* INPUT DATA
Start of Block
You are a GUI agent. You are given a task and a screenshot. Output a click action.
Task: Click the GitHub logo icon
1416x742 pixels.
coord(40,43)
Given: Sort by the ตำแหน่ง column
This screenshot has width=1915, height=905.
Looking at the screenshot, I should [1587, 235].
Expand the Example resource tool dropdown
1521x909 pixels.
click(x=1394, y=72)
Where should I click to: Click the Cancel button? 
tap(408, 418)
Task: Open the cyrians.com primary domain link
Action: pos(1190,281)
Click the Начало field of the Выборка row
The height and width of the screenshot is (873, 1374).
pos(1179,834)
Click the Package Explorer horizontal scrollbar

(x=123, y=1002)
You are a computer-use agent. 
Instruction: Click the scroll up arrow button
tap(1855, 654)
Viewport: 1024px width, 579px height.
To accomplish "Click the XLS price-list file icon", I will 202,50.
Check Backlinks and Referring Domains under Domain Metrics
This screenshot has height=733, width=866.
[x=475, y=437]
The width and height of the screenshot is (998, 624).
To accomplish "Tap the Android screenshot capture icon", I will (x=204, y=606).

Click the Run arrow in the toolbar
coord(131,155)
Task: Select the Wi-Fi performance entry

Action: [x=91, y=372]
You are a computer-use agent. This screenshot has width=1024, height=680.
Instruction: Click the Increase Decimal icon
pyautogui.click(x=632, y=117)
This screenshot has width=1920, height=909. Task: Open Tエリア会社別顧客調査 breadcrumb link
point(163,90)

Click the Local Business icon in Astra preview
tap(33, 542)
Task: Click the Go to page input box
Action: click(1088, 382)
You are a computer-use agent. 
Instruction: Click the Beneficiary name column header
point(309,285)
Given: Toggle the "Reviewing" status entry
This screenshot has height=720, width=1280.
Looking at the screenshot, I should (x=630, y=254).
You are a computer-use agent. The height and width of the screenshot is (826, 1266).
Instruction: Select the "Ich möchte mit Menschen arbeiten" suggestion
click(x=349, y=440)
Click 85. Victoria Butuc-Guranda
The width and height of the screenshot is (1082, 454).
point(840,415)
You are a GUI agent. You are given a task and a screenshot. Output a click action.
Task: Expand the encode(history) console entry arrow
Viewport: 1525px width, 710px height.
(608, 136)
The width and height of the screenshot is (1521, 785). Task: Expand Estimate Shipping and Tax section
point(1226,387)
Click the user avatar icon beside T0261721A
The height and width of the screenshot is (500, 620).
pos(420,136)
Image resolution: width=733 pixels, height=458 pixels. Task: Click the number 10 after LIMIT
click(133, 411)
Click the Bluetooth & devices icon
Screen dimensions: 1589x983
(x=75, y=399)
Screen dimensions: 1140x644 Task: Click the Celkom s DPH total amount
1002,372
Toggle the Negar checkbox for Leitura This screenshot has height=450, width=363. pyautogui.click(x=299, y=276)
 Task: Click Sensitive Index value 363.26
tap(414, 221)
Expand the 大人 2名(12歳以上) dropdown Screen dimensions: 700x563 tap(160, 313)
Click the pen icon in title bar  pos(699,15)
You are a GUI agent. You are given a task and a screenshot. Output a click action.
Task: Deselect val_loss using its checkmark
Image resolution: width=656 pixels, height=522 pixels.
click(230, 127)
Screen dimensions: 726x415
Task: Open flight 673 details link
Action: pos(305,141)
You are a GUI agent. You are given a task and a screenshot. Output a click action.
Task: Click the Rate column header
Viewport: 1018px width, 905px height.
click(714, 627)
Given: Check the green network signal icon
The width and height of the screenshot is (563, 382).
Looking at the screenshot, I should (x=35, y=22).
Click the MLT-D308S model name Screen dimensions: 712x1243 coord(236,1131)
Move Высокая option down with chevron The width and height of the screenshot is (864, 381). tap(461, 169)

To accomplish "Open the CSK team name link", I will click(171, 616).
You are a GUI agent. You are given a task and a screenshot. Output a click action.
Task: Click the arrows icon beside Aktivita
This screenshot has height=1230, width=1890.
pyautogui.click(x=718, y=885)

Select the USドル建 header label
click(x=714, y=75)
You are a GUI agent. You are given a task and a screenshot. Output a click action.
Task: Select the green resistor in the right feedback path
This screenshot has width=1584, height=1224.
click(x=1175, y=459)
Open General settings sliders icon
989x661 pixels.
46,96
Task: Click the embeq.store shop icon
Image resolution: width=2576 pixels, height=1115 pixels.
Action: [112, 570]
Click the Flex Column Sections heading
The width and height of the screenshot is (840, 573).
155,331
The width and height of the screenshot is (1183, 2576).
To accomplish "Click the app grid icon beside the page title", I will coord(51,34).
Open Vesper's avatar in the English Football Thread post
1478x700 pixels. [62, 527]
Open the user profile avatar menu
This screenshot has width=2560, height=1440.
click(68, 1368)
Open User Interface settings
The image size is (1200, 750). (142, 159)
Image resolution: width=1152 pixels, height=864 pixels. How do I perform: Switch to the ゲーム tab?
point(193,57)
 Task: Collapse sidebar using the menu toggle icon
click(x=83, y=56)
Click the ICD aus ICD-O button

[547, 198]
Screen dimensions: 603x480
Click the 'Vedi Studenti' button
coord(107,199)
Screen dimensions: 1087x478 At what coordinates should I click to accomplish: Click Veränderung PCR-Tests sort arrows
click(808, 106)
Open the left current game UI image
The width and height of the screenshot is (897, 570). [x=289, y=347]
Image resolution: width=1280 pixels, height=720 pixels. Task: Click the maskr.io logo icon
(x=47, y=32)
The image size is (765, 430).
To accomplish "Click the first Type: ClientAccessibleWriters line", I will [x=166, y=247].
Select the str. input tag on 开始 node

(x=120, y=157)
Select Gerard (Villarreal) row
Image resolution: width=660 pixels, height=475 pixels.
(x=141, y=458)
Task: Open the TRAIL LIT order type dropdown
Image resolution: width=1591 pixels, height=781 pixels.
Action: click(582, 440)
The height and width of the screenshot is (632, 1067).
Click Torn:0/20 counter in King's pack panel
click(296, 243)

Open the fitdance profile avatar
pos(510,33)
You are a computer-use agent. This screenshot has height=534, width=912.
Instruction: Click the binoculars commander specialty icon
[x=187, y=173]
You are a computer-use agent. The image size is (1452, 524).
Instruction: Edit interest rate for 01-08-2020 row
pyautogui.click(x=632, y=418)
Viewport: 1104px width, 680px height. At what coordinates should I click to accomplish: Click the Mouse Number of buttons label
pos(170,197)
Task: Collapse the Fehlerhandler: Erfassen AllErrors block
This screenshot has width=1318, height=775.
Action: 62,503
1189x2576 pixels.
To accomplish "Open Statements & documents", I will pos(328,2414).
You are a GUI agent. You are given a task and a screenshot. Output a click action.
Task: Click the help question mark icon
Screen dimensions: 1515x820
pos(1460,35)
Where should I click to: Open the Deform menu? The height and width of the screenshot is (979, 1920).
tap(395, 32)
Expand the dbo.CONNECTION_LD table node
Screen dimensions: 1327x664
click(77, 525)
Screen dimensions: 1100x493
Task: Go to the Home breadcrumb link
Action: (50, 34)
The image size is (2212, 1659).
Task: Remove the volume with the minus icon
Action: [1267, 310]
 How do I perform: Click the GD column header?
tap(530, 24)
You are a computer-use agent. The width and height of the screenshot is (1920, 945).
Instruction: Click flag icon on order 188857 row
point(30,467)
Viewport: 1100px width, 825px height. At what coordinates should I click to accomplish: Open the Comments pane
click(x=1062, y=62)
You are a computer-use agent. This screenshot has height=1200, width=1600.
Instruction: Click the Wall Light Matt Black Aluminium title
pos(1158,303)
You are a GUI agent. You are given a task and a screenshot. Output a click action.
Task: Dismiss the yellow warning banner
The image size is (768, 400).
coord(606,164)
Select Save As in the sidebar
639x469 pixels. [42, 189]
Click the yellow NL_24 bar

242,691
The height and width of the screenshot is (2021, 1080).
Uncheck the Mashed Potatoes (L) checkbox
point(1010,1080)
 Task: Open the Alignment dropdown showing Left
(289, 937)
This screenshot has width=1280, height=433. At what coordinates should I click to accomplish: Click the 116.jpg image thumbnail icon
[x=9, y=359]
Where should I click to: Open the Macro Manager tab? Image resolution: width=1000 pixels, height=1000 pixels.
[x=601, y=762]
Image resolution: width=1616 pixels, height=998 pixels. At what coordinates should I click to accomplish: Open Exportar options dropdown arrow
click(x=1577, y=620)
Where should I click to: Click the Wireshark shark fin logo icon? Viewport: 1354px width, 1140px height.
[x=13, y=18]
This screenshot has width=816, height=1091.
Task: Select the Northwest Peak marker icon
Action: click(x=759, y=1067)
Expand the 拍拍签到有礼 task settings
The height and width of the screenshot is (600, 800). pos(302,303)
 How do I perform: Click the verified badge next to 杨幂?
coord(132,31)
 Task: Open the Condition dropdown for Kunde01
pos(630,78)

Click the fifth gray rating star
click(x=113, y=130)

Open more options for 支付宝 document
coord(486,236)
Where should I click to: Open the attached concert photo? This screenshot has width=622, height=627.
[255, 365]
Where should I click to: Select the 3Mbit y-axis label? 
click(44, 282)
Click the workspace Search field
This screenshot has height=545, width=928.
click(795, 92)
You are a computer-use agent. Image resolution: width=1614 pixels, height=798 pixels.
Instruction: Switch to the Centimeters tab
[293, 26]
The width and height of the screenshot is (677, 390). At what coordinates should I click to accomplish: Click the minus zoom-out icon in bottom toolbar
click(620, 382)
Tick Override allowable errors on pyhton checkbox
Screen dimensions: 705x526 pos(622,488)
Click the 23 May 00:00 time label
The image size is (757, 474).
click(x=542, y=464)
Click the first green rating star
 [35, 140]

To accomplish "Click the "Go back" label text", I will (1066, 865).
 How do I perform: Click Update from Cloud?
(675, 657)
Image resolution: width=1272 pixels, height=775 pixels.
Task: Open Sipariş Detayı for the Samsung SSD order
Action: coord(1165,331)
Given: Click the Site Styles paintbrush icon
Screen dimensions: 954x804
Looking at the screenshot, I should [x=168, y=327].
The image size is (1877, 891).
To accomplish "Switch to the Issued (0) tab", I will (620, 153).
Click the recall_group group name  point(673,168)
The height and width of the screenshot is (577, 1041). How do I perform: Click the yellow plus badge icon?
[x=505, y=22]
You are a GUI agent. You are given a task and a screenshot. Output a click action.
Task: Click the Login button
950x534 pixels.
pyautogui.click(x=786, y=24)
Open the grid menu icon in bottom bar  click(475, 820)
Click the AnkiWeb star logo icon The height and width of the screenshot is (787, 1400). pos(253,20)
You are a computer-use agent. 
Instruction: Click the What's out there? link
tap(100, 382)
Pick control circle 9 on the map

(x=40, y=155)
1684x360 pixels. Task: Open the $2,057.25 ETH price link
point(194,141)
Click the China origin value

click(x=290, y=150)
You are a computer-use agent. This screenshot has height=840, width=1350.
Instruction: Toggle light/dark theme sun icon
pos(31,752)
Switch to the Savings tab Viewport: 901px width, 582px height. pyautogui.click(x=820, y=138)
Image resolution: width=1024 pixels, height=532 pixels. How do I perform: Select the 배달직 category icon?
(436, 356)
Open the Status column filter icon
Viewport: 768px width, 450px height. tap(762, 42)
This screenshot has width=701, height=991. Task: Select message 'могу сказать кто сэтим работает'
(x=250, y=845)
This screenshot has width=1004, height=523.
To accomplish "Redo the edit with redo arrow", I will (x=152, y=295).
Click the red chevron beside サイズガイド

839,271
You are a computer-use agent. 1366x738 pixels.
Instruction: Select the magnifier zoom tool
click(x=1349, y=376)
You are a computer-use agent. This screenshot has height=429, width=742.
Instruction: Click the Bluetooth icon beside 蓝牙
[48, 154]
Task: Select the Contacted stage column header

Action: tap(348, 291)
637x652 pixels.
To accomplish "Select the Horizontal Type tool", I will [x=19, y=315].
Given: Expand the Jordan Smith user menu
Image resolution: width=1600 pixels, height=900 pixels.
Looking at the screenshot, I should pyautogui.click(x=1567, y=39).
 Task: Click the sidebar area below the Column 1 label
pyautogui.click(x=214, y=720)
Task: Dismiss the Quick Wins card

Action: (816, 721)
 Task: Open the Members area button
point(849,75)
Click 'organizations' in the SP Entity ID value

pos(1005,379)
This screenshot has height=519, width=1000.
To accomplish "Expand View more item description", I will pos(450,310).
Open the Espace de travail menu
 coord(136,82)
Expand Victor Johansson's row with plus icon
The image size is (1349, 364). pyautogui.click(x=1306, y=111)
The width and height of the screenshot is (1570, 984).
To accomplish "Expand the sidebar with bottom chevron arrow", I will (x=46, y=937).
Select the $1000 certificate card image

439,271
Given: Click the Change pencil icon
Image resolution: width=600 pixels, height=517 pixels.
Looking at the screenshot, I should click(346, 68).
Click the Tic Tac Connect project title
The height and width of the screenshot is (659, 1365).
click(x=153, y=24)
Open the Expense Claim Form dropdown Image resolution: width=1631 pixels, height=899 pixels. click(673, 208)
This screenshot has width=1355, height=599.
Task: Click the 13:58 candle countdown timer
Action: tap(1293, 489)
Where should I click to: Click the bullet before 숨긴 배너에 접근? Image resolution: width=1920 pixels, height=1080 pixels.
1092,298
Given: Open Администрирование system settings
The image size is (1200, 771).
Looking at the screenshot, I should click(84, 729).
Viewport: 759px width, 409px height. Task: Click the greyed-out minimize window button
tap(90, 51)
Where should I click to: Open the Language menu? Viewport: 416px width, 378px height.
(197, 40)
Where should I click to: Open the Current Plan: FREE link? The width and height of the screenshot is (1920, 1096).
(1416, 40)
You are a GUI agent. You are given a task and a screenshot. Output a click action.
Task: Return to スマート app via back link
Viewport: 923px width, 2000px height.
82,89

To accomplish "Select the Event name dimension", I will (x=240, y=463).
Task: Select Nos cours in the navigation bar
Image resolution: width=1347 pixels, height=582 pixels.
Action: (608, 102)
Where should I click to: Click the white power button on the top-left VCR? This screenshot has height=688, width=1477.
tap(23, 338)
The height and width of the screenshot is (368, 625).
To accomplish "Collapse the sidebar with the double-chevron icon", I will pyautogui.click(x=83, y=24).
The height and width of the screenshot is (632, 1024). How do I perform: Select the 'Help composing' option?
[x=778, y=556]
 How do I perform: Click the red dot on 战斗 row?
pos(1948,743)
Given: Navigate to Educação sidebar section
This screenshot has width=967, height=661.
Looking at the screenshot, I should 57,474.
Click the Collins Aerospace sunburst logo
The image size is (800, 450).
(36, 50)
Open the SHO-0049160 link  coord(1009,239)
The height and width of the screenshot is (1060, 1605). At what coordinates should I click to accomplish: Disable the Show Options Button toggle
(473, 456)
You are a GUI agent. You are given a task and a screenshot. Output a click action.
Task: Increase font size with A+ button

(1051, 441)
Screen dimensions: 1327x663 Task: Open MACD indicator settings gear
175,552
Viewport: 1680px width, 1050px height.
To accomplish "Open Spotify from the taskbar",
End of Block
* WORK TO COMPLETE
Write out only the lines that run from the line containing "Instruction: Toggle light/dark theme sun icon" through the line containing "This screenshot has height=519, width=1000.", both included, exactly as they appear above.

* OUTPUT BELOW
Instruction: Toggle light/dark theme sun icon
pos(31,752)
Switch to the Savings tab Viewport: 901px width, 582px height. pyautogui.click(x=820, y=138)
Image resolution: width=1024 pixels, height=532 pixels. How do I perform: Select the 배달직 category icon?
(436, 356)
Open the Status column filter icon
Viewport: 768px width, 450px height. tap(762, 42)
This screenshot has width=701, height=991. Task: Select message 'могу сказать кто сэтим работает'
(x=250, y=845)
This screenshot has width=1004, height=523.
To accomplish "Redo the edit with redo arrow", I will (x=152, y=295).
Click the red chevron beside サイズガイド

839,271
You are a computer-use agent. 1366x738 pixels.
Instruction: Select the magnifier zoom tool
click(x=1349, y=376)
You are a computer-use agent. This screenshot has height=429, width=742.
Instruction: Click the Bluetooth icon beside 蓝牙
[48, 154]
Task: Select the Contacted stage column header

Action: tap(348, 291)
637x652 pixels.
To accomplish "Select the Horizontal Type tool", I will [x=19, y=315].
Given: Expand the Jordan Smith user menu
Image resolution: width=1600 pixels, height=900 pixels.
Looking at the screenshot, I should pyautogui.click(x=1567, y=39).
 Task: Click the sidebar area below the Column 1 label
pyautogui.click(x=214, y=720)
Task: Dismiss the Quick Wins card

Action: (816, 721)
 Task: Open the Members area button
point(849,75)
Click 'organizations' in the SP Entity ID value

pos(1005,379)
This screenshot has height=519, width=1000.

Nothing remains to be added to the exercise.